I immediately erased the post, and sat down to write this blog.
“Ok,” you are probably saying, “So what?”
So this.
All of us, whether we realize it or not, have an influence on other people. That influence can be good, or it can be bad. Sooner or later, though, the people whose lives we touch MUST make their own decisions, and do. Whatever influence you may have had, they ultimately decide to either move on, or stay where they are. YOU are not responsible for their lives. As much as I miss my friend, I’ve come to realize that, ultimately, our friendship wasn’t built on a secure enough foundation to endure honesty such as I had shown. (I can say that because, thank God, I DO have friends with whom I CAN be that honest – and they with me – and our friendship is still secure) I believe it was built on an illusion on both our parts. On my part, the illusion that I would be her “champion,” her “savior,” and would “fix” her life. On her part, perhaps, the illusion that I was way too “nice” a person to ever say exactly what I thought and call her on some of the very obvious disparities in what she had said and done over the years.
Does that mean she never really was my friend? No way. I believe she was as much of a friend to me as she could be, given her life and the situations she was in.

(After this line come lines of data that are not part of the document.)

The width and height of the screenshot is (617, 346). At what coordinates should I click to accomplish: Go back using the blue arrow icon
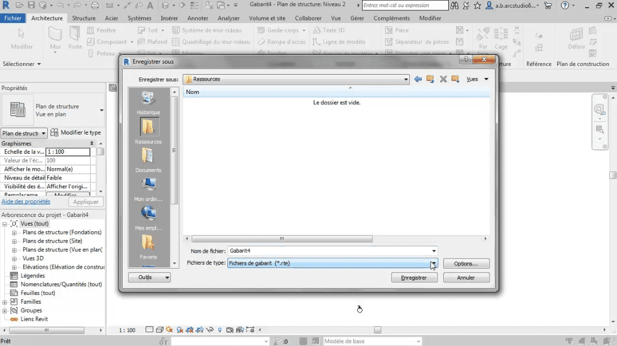pyautogui.click(x=418, y=79)
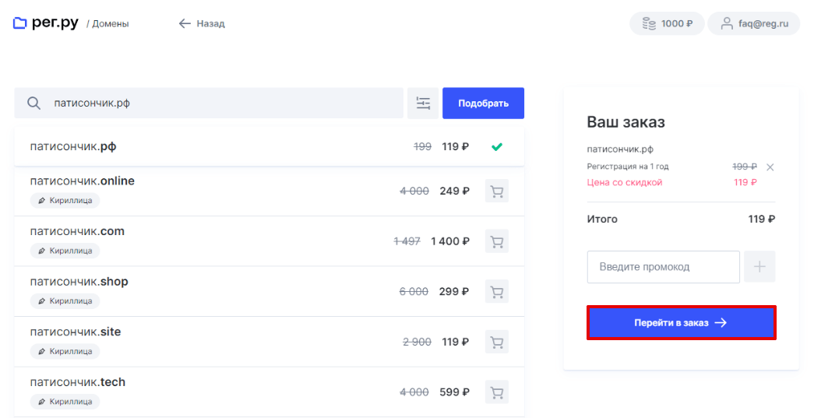Apply promo code with plus button
This screenshot has width=814, height=418.
pyautogui.click(x=759, y=267)
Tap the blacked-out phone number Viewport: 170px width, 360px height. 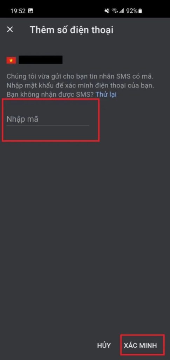[x=41, y=60]
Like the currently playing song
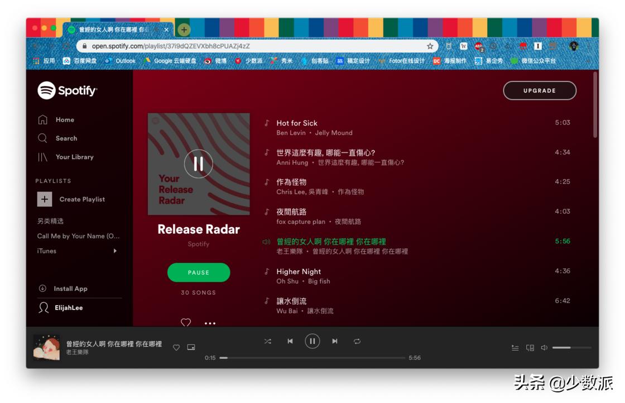Viewport: 625px width, 403px height. (x=176, y=347)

Not all friendships are the same, any more than all people are. Does that mean I suddenly hate her and am angry with her? Again, NO WAY. There’s no animosity or anger in this post, or in me.
When I suddenly had the “Aha!” moment, I realized that I had been carrying a sense of false guilt, and doing it willingly, because I wanted to blame myself for her not having contacted me before she died. The more rational view was exactly what I realized today – that whatever I said or didn’t say, she ultimately chose to distance herself. I couldn’t change that.
Do you have that Accuser whispering in your ear, holding you down, hurting you over things you can’t change? You can change something – you can choose to not listen. Whether you go to a friend, a counselor, a family member, or yourself – you CAN choose to put a stop to it. Today.
That’s the REAL lesson in all this. I hope it came across clearly – and I hope it helps.